ALBANY, N.Y. (NEWS10) — The New York State Senate has passed a bill that will no longer allow animals from puppy mills to be sold in pet stores. The bill has yet to pass in the Assembly.

For most people, pets are considered a part of the family. While some get them from reputable breeders, others may unknowingly buy a puppy that came from a puppy mill and then was sold in a pet store.

“People who want animals and see these adorable puppies in the window of pet stores think that they are just perfect for them,” explained Assemblymember Linda B. Rosenthal. “And they may look perfect, but they’re not.”

According to Assemblymember Rosenthal, oftentimes they are sick, have genetic health problems, and cost a lot of money.

Puppy mills have been known for keeping animals in inhumane, and often filthy living conditions.

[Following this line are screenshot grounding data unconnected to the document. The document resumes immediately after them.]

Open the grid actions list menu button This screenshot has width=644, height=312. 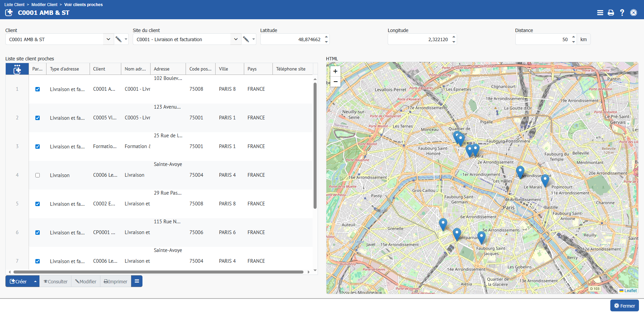pyautogui.click(x=137, y=281)
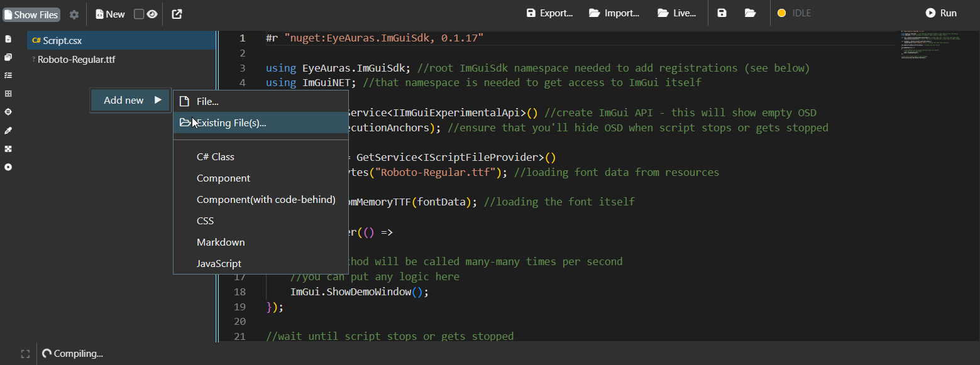Tick the checkbox beside the eye icon
Image resolution: width=980 pixels, height=365 pixels.
click(x=139, y=14)
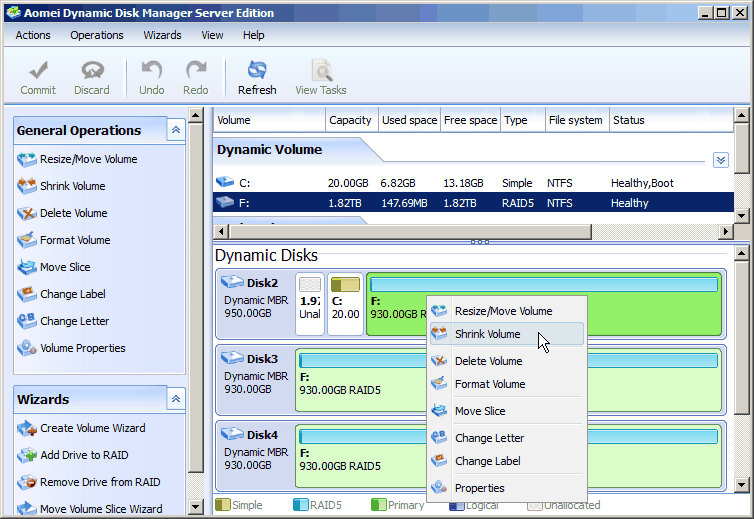Click the Redo toolbar icon
The image size is (754, 519).
pos(196,71)
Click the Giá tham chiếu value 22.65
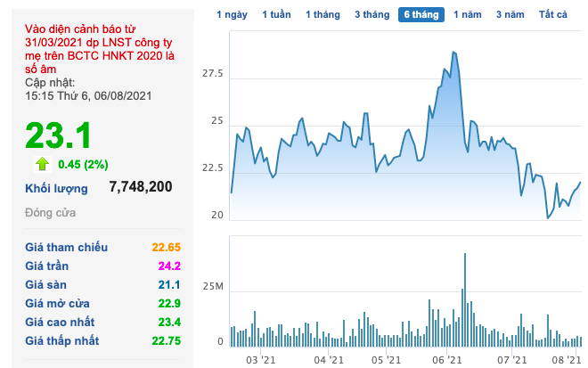The height and width of the screenshot is (368, 588). coord(166,247)
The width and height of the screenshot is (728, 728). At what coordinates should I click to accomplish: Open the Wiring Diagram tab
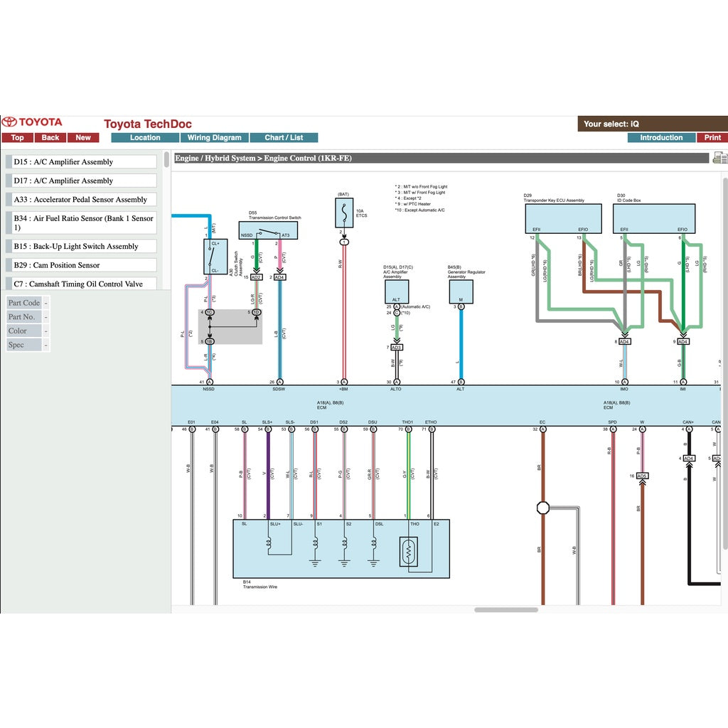(x=214, y=138)
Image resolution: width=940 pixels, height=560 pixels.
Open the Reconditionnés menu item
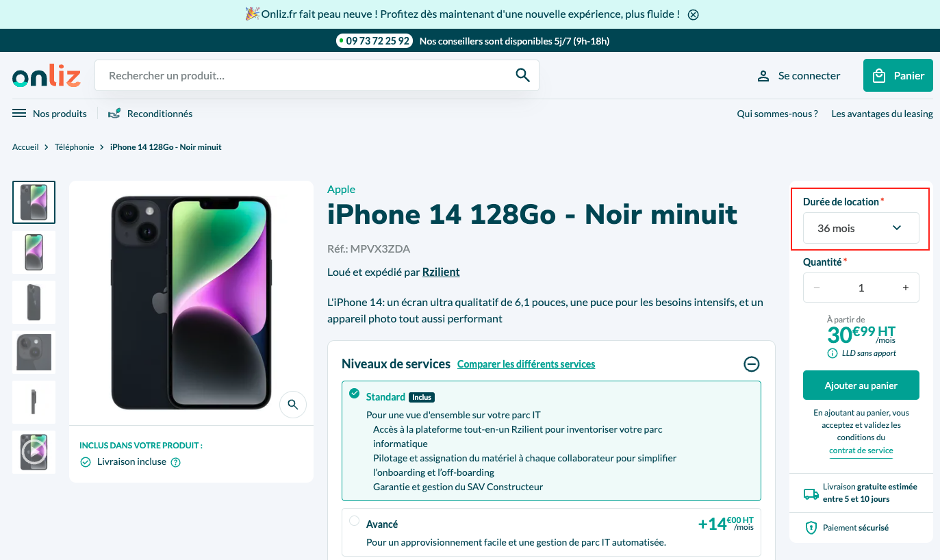150,114
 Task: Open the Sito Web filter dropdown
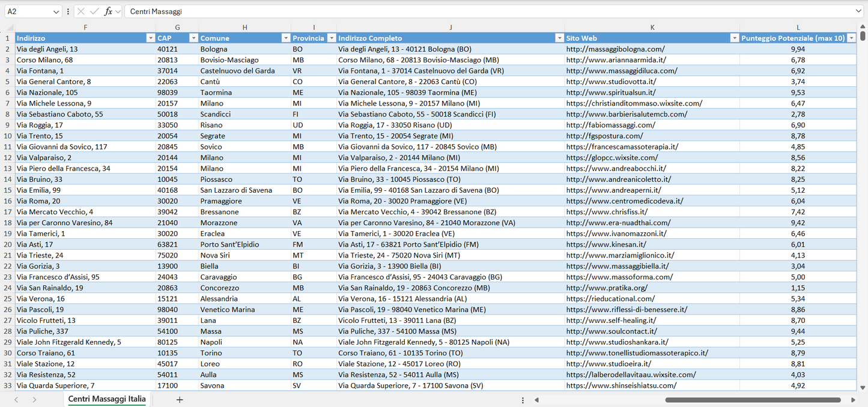click(x=734, y=38)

“Some of these breeding animals spend their entire lives in that cage,” said Bill Ketzer, of the ASPCA. “And they don’t go outside. They are exposed to the elements, not to mention some of the violation histories of these organizations.”

On Tuesday, the New State Senate passed a bill that would no longer allow dogs, cats, and rabbits from commercial breeders to be sold at pet stores in an effort to end the puppy mill pipeline. Instead, rescue animals will be available for adoption.

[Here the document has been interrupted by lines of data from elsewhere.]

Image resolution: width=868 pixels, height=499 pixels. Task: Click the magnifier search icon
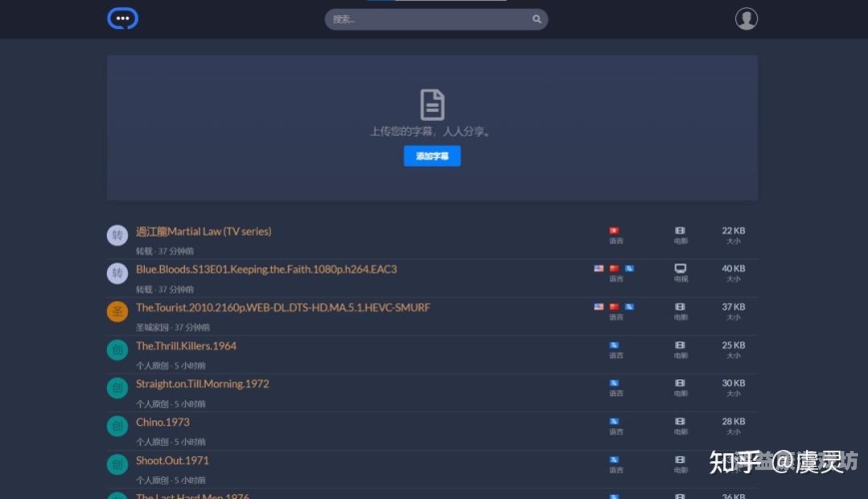click(536, 19)
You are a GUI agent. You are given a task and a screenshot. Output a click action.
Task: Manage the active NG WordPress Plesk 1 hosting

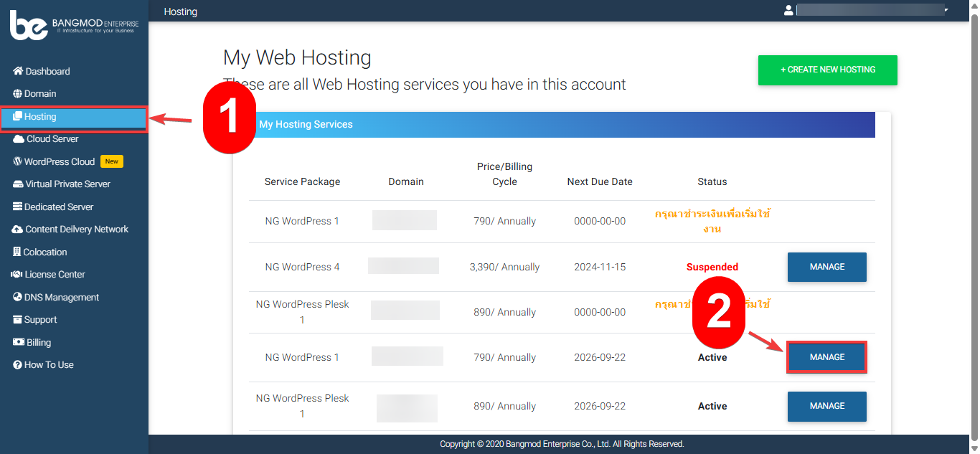point(826,406)
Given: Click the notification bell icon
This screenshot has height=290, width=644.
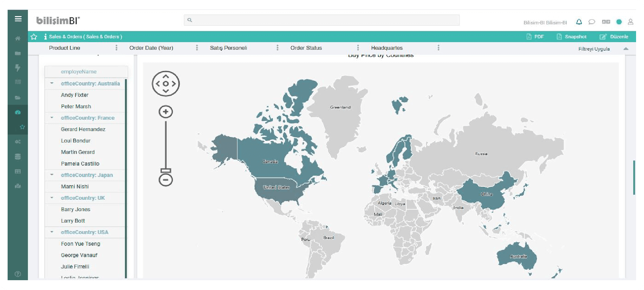Looking at the screenshot, I should [x=579, y=22].
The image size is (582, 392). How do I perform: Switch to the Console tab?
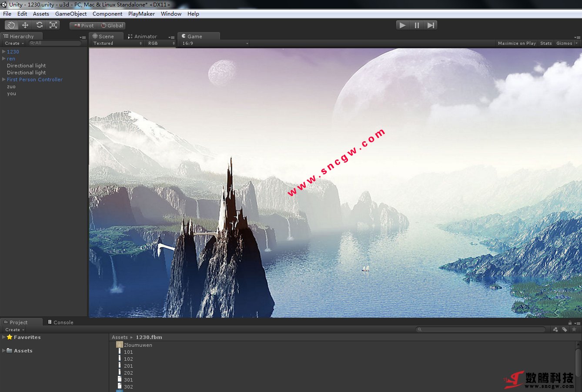pos(63,322)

“Accredited shelters would be able to display in pet stores animals that are adoptable from a shelter and humane societies,” stated Assemblymember Rosenthal.

Assemblymember Patricia Fahy said this is also a consumer protection bill.

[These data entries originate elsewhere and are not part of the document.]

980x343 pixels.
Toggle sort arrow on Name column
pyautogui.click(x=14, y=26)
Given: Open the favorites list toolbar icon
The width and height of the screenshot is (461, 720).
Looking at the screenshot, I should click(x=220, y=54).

“We still want to see people adopting animals, caring for animals, and loving animals, but we just want to make sure that the consumers are not tricked in anyway—that when they are adopting or purchasing an animal, it’s a healthy one,” said Assemblymember Fahy.

Both Assemblymembers, as well as the ASPCA, say they would like to see this bill become law. However, it is still unclear if it will happen during this legislative session.